**What to do**: Check each line of the entries below for the string "arrow" and state how many lines have it, with no other text.
(Extracted data Opens)
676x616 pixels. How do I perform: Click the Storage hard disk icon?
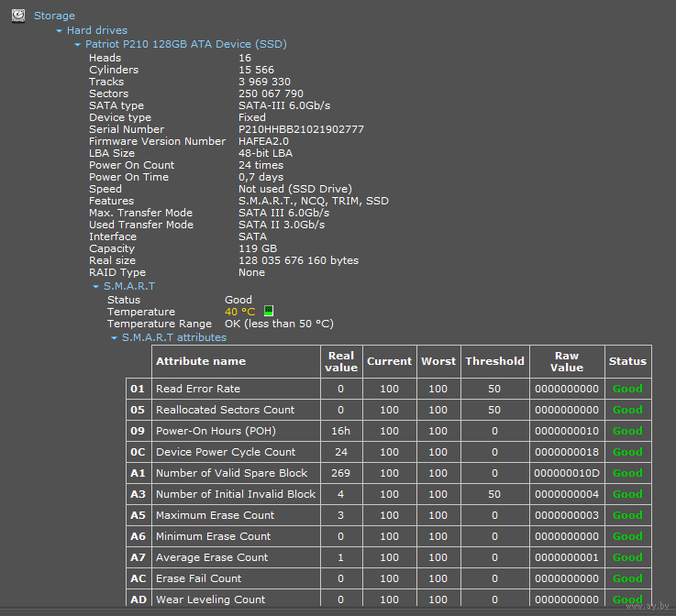click(x=18, y=15)
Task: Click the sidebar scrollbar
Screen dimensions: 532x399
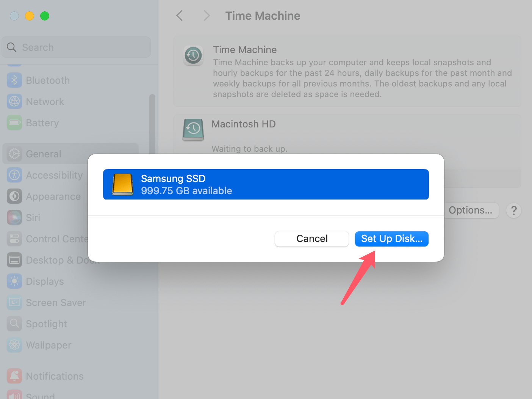Action: click(x=152, y=121)
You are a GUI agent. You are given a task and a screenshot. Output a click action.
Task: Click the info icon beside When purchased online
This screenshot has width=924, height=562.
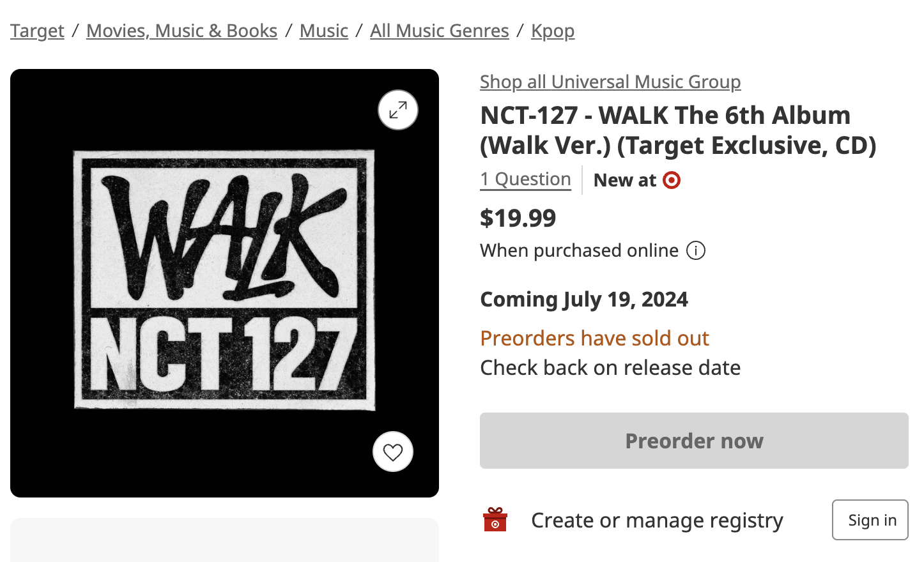[x=696, y=250]
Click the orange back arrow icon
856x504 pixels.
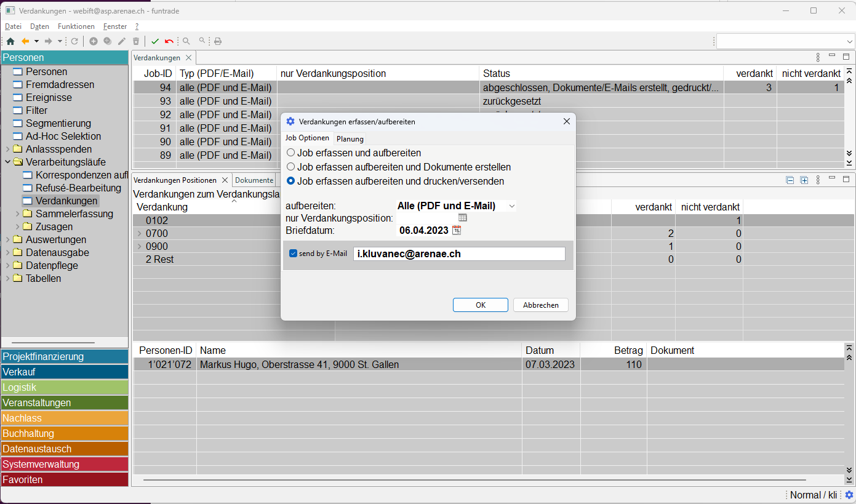(25, 41)
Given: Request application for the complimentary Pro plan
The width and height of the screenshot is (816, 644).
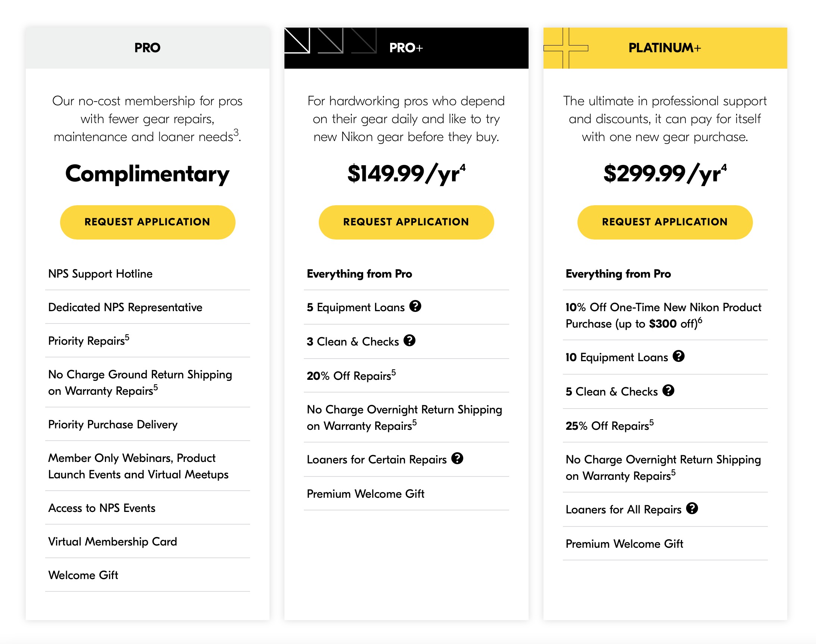Looking at the screenshot, I should [148, 222].
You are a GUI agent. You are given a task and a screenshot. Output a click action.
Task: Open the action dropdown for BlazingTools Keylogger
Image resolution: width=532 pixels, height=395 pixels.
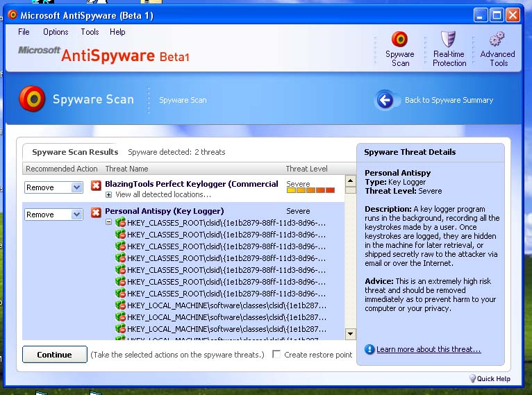[76, 187]
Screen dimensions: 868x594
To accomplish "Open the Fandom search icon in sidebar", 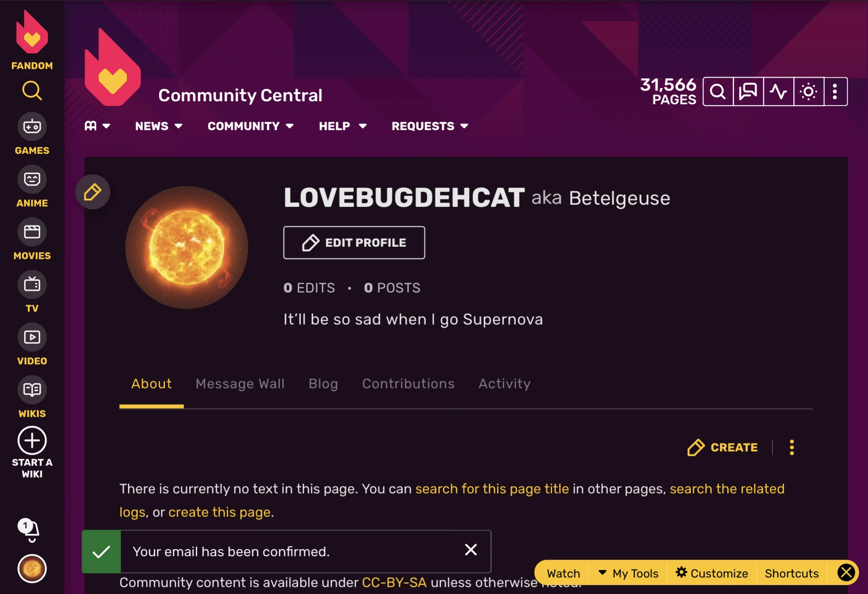I will pos(32,91).
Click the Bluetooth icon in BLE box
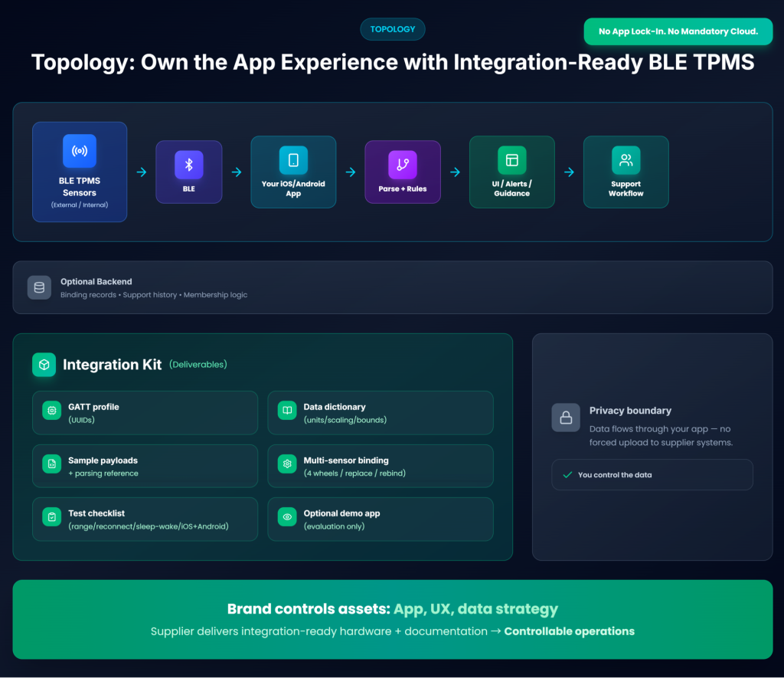This screenshot has width=784, height=678. tap(189, 164)
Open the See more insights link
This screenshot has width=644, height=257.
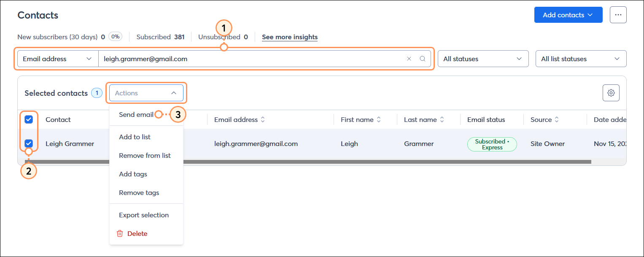(290, 37)
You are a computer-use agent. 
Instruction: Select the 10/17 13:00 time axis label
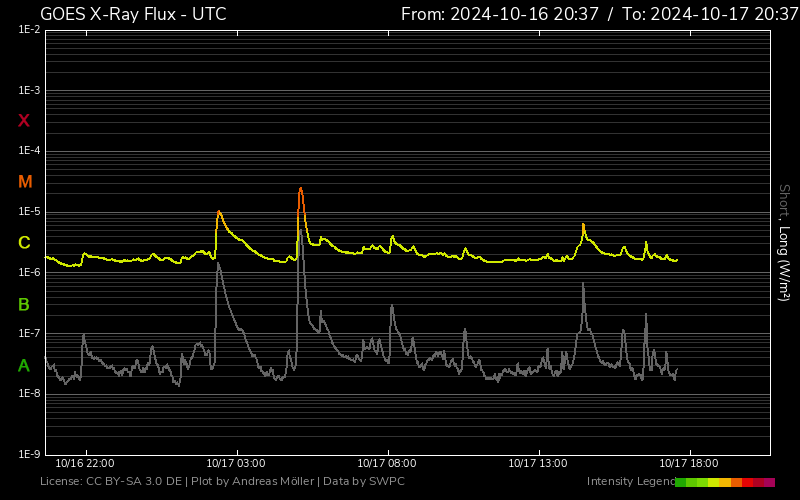click(x=538, y=463)
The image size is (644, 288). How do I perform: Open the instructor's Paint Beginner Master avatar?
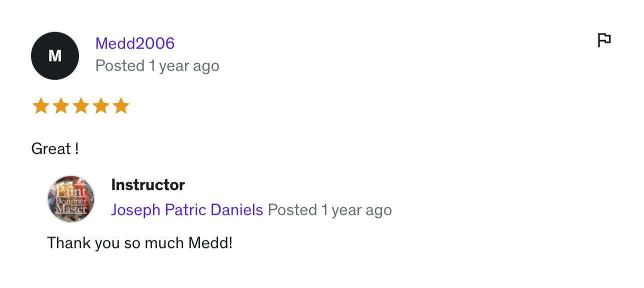(71, 199)
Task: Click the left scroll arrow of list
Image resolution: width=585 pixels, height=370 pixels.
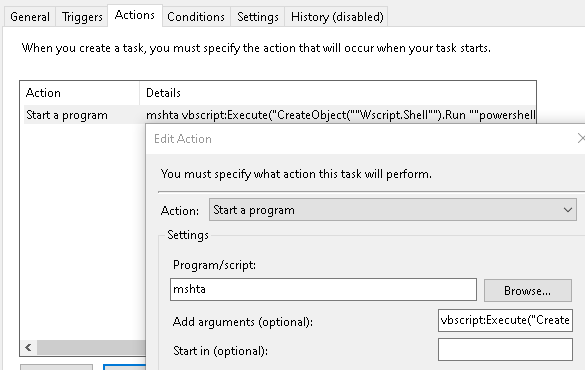Action: point(28,348)
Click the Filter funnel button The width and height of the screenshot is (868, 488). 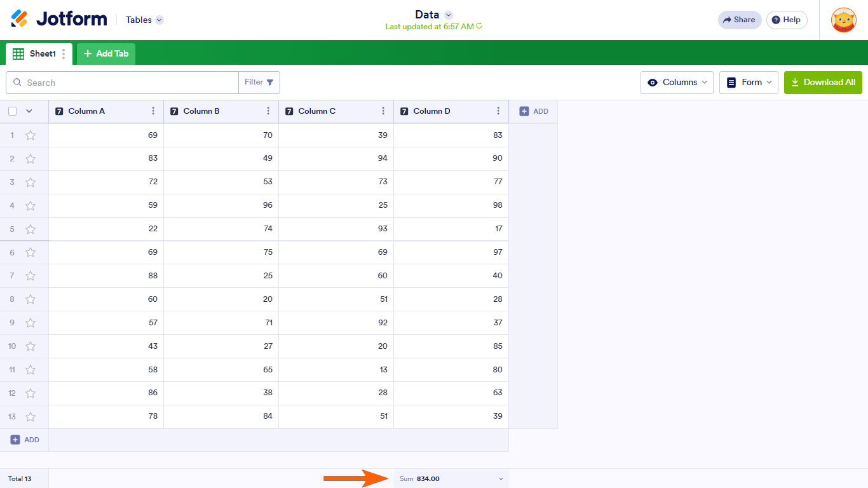coord(259,83)
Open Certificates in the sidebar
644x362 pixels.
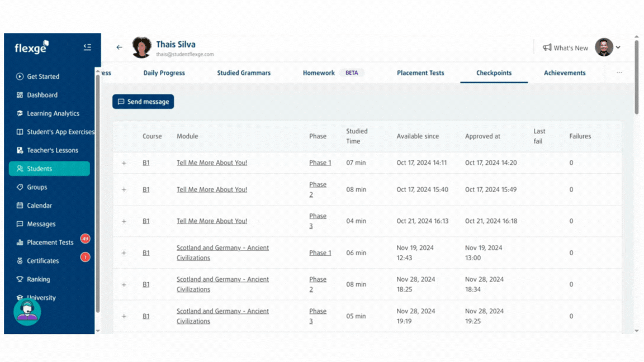42,261
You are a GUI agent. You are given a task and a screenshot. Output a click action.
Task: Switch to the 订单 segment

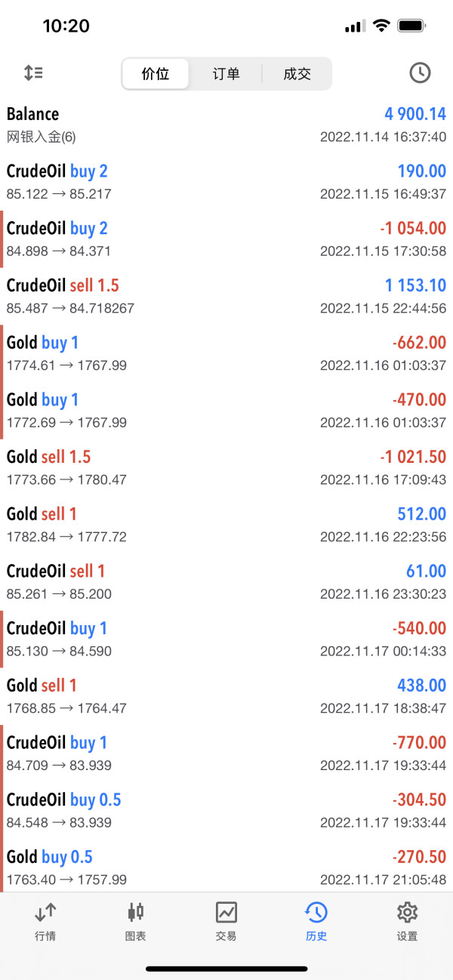[226, 74]
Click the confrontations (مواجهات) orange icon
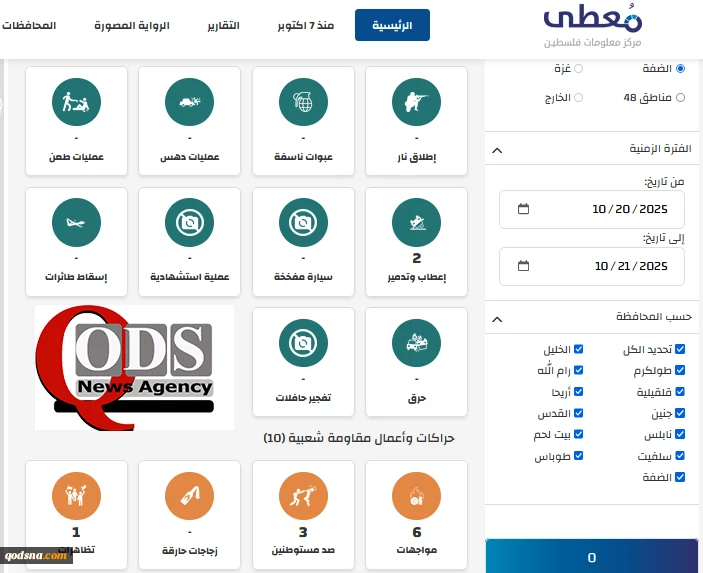The width and height of the screenshot is (703, 573). coord(416,494)
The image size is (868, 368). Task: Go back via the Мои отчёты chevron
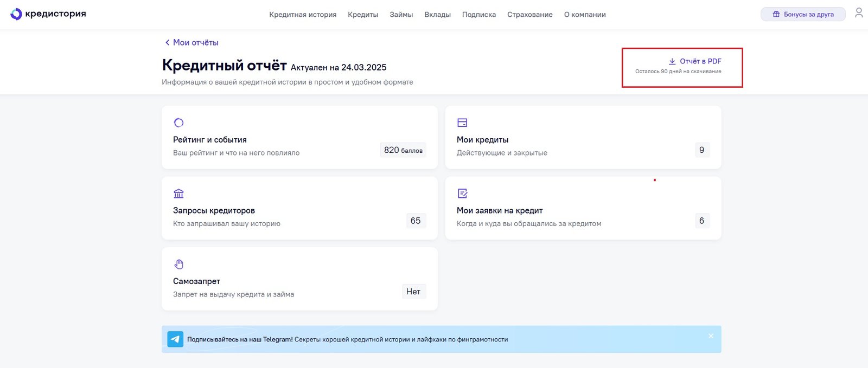167,42
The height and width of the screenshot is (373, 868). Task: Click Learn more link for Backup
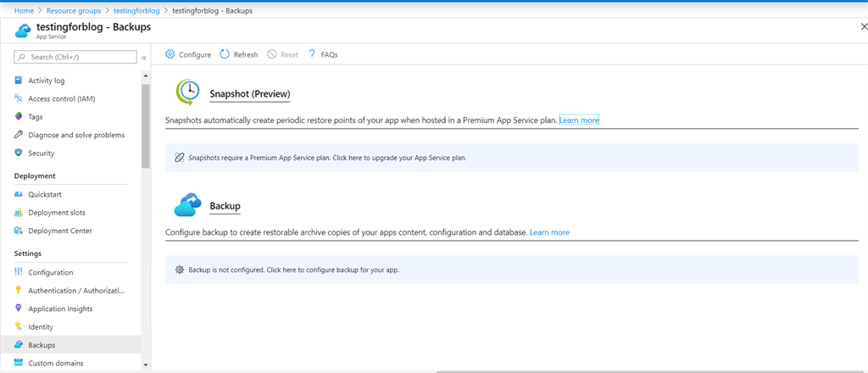tap(549, 232)
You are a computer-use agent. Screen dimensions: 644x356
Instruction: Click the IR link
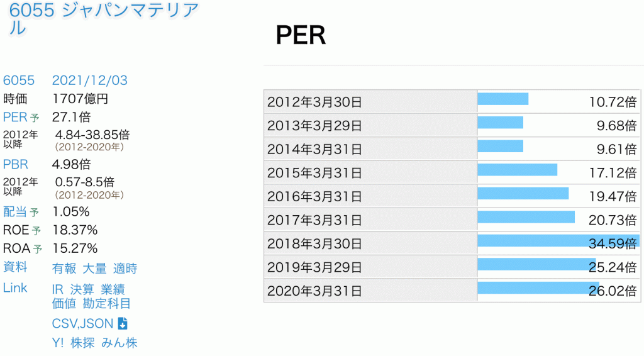click(x=58, y=289)
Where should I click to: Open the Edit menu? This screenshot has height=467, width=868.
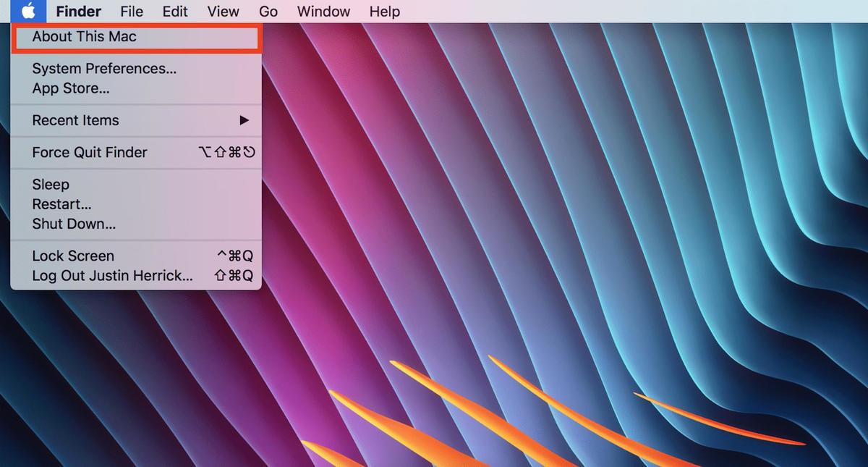(x=175, y=12)
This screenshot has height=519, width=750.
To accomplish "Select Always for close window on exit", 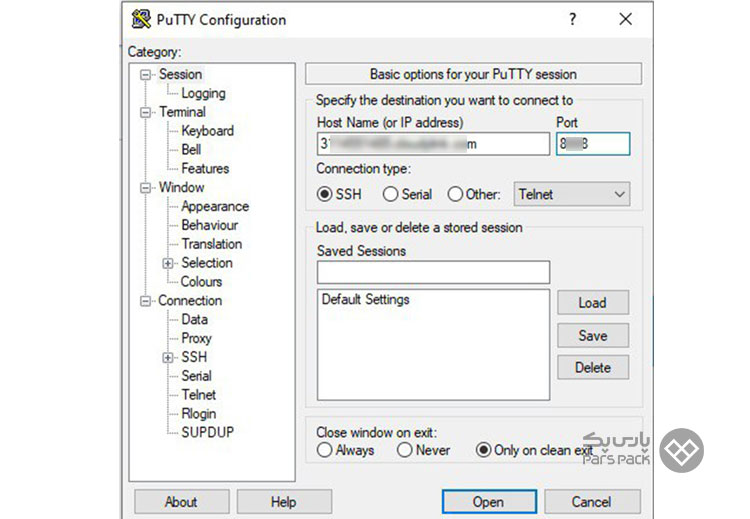I will 324,450.
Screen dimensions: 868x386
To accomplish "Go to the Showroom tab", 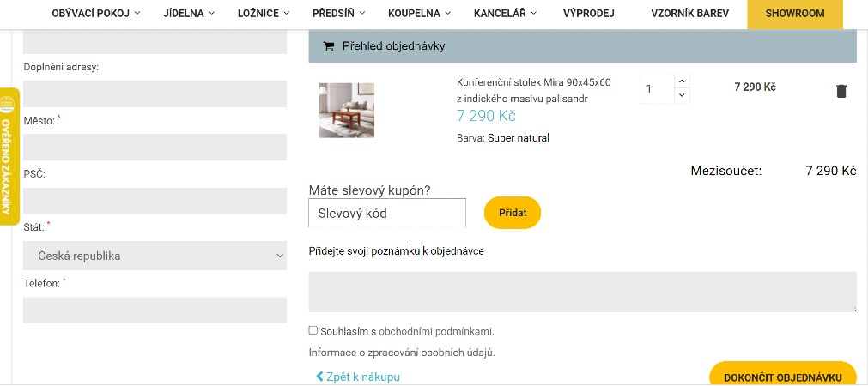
(Extracted data Closes)
**Task output**: 2